All Paralegals Should Know About Credentials

Credentialing in the paralegal profession is still a fairly new idea, and one that can be implemented by numerous organizations. While no single paralegal certification is universally recognized as the best (though the National Association of Legal Assistants’, or NALA, is the most prominent), they do provide a means by which an employer can ascertain an employee’s potential viability based on their knowledge and capability.

Almost any organization that trains paralegals or legal assistants offers some credentials that the paralegal has achieved a certain level of knowledge in their field (especially with that credential takes the form of an associates or bachelors degree).  

Where the acquiring of credentials become beneficial is when the prospective paralegal has no actual degree in the field, then passing a certification exam can become vital to establishing to an employer that the applicant has a certain degree of knowledge in the field.

While certification exams or means of credentialing may vary, they can generally be held to adhere to a certain level of content, with many requiring some kind of preexisting proof of having made it through an accredited paralegal training program.  

Commonly these will then be combined with a comprehensive testing of basic legal knowledge that a paralegal will be required to call on during the course of their work.  nearly all certification exams is a comprehensive overview of ethical protocols that are required by any participant in the legal profession, especially as it comes to issues of disclosure and conflicts of interest.

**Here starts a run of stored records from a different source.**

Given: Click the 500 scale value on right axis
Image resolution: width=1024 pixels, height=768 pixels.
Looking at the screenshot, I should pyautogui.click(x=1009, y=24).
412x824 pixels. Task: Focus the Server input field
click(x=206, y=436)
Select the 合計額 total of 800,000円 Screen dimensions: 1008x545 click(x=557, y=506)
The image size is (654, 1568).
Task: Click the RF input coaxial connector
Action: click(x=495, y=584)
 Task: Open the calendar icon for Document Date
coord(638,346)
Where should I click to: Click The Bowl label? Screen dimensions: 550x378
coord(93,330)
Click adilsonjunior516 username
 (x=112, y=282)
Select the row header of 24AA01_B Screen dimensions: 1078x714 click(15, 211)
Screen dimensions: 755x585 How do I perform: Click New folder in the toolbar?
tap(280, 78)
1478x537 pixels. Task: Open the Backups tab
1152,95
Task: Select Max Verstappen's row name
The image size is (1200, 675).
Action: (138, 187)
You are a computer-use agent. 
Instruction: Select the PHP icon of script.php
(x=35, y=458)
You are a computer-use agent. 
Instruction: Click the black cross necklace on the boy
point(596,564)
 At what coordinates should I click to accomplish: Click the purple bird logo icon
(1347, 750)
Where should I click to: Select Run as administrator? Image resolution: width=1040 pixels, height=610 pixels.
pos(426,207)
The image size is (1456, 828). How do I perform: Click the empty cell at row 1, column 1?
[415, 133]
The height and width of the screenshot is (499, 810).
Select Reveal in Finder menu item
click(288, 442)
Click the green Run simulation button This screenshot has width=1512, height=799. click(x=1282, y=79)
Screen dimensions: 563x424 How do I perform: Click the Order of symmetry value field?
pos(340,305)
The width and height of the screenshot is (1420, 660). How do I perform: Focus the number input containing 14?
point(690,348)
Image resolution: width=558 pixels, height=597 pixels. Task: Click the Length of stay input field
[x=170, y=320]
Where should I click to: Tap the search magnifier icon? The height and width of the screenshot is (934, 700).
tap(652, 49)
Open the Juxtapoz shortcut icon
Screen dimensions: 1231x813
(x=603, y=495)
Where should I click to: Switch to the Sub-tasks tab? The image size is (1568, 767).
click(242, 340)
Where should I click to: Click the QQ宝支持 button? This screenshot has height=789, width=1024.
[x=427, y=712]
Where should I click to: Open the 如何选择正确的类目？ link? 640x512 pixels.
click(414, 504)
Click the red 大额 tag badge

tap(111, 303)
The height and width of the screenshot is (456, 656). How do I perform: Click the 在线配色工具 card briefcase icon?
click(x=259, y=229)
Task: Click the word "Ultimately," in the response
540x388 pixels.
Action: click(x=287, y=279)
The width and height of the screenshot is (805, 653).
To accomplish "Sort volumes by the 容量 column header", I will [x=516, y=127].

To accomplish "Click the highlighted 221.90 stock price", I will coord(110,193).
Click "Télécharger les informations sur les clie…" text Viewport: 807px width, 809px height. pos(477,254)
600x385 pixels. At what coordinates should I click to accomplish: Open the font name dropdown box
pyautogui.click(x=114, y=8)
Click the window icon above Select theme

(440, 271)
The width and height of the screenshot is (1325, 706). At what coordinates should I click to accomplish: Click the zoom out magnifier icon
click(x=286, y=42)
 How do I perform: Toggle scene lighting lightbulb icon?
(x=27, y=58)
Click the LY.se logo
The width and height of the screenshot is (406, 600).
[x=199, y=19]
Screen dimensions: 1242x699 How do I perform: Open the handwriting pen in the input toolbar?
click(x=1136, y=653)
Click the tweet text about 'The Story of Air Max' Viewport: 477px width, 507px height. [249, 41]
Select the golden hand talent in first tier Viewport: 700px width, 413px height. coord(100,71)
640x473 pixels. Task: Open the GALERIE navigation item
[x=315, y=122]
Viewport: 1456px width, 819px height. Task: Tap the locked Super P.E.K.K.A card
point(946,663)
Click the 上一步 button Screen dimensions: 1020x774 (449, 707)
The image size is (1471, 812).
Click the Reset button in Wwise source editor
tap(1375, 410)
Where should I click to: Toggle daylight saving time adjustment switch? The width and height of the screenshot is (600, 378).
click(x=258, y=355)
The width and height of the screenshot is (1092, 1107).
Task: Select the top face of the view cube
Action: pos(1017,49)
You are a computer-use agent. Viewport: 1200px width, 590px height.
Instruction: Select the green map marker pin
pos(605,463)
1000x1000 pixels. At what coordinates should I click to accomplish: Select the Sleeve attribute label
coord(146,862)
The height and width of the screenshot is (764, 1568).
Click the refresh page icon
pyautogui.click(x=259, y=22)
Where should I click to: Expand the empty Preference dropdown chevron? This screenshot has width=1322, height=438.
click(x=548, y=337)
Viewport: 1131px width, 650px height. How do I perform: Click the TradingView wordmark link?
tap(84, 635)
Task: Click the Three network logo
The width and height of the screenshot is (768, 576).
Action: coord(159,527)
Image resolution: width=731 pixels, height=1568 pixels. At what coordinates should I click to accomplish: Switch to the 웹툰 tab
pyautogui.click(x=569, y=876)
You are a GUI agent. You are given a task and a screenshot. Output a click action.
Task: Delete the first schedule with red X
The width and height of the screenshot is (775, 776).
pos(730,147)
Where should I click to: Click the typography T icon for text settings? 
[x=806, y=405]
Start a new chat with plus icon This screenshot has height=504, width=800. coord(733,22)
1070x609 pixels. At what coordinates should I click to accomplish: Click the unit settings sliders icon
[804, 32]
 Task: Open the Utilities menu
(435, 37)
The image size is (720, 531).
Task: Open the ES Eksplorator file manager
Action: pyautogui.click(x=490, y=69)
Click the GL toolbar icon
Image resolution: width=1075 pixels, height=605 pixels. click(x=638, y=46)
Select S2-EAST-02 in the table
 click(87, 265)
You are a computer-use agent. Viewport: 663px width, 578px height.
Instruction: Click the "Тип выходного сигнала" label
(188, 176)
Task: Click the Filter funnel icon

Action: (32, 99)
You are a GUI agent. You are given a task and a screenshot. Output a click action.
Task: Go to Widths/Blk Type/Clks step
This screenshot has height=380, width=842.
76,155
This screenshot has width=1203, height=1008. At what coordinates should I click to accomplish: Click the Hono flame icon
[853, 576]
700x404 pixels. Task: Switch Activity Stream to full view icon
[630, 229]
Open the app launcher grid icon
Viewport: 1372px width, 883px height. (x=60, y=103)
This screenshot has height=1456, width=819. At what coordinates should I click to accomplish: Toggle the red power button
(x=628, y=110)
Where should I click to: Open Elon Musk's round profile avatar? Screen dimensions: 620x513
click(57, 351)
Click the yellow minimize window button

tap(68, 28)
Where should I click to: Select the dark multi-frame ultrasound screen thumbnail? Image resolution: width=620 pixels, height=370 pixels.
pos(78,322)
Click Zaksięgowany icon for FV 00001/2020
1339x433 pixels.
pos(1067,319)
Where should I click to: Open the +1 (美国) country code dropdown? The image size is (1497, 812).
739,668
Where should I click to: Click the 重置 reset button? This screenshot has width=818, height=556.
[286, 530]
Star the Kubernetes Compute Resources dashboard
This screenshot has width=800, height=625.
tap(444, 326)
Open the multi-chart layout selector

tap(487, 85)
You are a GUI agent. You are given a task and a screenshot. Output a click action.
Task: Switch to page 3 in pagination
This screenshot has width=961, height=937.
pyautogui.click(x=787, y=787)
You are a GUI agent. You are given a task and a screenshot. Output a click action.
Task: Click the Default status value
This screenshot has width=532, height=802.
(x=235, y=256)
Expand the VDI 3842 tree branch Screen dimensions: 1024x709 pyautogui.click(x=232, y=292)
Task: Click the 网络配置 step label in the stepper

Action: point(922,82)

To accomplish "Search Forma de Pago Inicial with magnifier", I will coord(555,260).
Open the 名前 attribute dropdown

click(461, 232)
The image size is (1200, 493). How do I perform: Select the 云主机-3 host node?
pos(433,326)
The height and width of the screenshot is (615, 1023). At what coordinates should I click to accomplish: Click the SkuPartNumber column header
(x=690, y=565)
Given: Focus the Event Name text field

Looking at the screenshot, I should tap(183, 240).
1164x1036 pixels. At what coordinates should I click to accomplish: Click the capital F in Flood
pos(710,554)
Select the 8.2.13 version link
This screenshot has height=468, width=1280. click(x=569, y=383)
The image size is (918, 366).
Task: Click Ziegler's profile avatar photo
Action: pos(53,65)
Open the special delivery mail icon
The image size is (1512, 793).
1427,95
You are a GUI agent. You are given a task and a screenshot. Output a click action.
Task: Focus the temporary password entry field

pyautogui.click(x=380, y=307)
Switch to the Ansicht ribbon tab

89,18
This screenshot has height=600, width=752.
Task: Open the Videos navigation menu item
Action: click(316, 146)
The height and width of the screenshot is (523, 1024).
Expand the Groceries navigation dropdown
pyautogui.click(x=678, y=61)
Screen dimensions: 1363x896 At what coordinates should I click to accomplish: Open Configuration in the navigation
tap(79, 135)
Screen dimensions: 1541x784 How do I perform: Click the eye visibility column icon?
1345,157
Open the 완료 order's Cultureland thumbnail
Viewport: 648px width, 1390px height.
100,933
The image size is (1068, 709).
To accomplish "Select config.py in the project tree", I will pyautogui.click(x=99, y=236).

It is important to note, however, that since paralegals are often unregulated and unlicensed, that certification is not required, and paralegals are hired on other merits and trained on the job without any prior experience in the paralegal profession.  

Occasionally, higher end paralegal positions will ask for some form of credentials or certification based on the more precise needs of the job, but it is fairly rare that they will specialize a particular form of certification.